◆ **Problem**
Your answer should repeat exactly the line containing "The width and height of the screenshot is (663, 414)." and all lines after it through the end of the material below, with no other text.
== Supplied records ==
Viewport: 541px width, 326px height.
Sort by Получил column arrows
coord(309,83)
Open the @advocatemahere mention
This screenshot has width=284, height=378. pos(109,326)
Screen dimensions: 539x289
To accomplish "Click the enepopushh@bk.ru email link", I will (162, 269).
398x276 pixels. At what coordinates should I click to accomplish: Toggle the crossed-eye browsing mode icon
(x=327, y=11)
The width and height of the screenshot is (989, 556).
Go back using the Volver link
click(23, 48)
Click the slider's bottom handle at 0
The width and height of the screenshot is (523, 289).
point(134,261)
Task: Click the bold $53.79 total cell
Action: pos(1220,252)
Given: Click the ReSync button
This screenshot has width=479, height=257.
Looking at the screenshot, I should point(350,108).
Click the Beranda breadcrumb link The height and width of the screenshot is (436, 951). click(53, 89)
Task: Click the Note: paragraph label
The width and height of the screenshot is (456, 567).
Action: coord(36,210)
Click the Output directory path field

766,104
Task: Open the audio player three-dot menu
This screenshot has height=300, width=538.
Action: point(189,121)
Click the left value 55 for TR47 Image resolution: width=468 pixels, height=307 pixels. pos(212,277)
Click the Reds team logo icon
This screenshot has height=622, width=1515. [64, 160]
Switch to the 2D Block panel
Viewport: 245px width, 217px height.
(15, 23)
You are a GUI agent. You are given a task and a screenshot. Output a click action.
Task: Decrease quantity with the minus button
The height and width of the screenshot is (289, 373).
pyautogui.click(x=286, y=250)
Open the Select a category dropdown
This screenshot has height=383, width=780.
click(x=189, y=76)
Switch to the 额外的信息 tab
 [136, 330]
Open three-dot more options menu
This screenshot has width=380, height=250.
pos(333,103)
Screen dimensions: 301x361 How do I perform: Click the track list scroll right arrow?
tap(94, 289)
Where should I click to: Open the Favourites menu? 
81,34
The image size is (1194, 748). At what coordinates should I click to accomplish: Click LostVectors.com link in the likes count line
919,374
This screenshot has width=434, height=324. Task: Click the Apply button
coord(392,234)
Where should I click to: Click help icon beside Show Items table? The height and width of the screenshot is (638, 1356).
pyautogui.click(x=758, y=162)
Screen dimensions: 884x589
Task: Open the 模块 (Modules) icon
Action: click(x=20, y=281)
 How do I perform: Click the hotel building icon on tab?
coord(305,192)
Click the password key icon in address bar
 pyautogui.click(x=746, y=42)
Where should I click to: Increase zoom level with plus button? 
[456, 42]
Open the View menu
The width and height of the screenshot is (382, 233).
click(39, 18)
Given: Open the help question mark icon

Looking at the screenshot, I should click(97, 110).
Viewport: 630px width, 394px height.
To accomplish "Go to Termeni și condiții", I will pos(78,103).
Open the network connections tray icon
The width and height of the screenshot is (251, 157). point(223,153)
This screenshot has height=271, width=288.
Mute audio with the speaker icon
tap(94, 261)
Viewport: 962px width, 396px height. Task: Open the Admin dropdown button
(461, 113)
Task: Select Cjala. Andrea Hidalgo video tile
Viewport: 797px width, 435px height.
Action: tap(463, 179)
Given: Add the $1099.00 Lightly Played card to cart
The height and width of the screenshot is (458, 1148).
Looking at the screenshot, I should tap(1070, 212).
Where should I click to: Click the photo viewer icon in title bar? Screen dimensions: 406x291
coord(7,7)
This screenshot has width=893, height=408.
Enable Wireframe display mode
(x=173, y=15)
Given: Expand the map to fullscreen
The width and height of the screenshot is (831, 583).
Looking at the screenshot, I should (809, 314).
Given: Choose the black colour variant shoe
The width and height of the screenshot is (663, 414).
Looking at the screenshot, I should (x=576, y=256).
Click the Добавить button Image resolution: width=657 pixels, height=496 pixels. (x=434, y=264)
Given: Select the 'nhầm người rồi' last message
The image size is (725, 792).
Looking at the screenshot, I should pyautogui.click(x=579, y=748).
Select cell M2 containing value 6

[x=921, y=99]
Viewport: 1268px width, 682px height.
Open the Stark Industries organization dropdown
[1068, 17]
===
◆ **Response**
The width and height of the screenshot is (663, 414).
Looking at the screenshot, I should (x=576, y=256).
Click the Добавить button Image resolution: width=657 pixels, height=496 pixels. (x=434, y=264)
Given: Select the 'nhầm người rồi' last message
The image size is (725, 792).
Looking at the screenshot, I should pyautogui.click(x=579, y=748).
Select cell M2 containing value 6

[x=921, y=99]
Viewport: 1268px width, 682px height.
Open the Stark Industries organization dropdown
[1068, 17]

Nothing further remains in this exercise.